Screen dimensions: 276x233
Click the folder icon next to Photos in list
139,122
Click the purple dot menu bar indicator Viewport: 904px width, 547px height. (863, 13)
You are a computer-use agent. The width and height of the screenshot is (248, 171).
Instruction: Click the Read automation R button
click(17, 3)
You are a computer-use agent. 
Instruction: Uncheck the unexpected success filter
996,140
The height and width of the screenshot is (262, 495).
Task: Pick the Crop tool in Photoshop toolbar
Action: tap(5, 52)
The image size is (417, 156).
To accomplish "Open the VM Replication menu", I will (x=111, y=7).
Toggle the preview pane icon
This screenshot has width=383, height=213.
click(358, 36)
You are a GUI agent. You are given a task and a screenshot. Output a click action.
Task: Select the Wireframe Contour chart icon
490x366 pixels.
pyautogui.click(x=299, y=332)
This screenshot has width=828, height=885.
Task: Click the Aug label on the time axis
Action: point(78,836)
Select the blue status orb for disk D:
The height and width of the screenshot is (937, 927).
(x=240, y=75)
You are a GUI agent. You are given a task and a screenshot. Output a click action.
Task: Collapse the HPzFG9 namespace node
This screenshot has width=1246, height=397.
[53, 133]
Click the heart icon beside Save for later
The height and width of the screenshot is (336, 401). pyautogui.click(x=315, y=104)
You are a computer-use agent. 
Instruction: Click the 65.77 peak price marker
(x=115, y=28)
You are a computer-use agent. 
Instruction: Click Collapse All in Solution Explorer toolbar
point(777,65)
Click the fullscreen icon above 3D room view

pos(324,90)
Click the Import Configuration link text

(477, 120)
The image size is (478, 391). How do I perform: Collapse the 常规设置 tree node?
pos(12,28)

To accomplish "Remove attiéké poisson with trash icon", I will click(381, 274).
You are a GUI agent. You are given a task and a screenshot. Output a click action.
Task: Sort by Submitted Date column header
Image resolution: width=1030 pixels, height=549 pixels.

### [Exercise details]
Repeat only what runs from the line holding "Task: Sort by Submitted Date column header" to the end of the data, keeping every line exactly as written, first and last included.

### [Output of the exercise]
Task: Sort by Submitted Date column header
Image resolution: width=1030 pixels, height=549 pixels.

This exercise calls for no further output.